INSERT INTO @FinalResults (ResultType,

                                            YearDate,

                                            MonthDate,

                                            Value)

SELECT       ‘Actual’

             ,YEAR(OrderDate)   as  YearDate

             ,MONTH(OrderDate)  as      MonthDate

             ,SUM(SalesAmount)  as    Value

FROM [dbo].[FactInternetSales]

GROUP BY MONTH(OrderDate), YEAR(OrderDate)
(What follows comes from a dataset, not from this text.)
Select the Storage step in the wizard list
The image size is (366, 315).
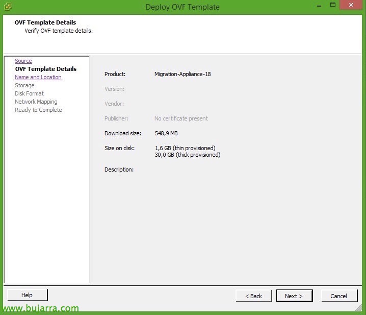[24, 85]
ORDER BY YearDate ASC, MonthDate ASC

                                     

— insert the forecast sales values

INSERT INTO @ForecastResults

EXECUTE dbo.spForecastSalesPreparation

 

DECLARE @MaxId INT,

             @LastDate DATE;

 

SET @MaxId = (SELECT MAX(Id) FROM @FinalResults)

 

SELECT @LastDate = DATEFROMPARTS(YearDate, MonthDate, 1)

FROM @FinalResults

WHERE Id = @MaxId

 

INSERT INTO @FinalResults (ResultType,

                                         YearDate,

                                         MonthDate,

                                         Value,

                                         Lo80,

                                         Hi80,

                                         Lo95,

                                         Hi95)

SELECT ‘Forecast’,

         YearDate = DATEPART(year, DATEADD(month, Id, @LastDate)),

         MonthDate = DATEPART(Month, DATEADD(month, Id, @LastDate)),

         Value,

         Lo80,

         Hi80,

         Lo95,

         Hi95

FROM @ForecastResults

ORDER BY Id ASC

 

SELECT  Id,

             ResultType,

             DATEFROMPARTs(YearDate, MonthDate, 1) AS YearDate2,

             Value,

             Lo80,

             Hi80,

             Lo95,

             Hi95

FROM @FinalResults

 

END;

 

Following the normal steps of creating a report in SSRS using a stored procedure as a dataset your graph might look something like this:

So, we’ve shown two similar yet different approaches to forecasting using the ARIMA method and utilising R and SQL. Hopefully this demonstrates how quick and easy it is to establish a rudimentary forecasting practice wherever you are.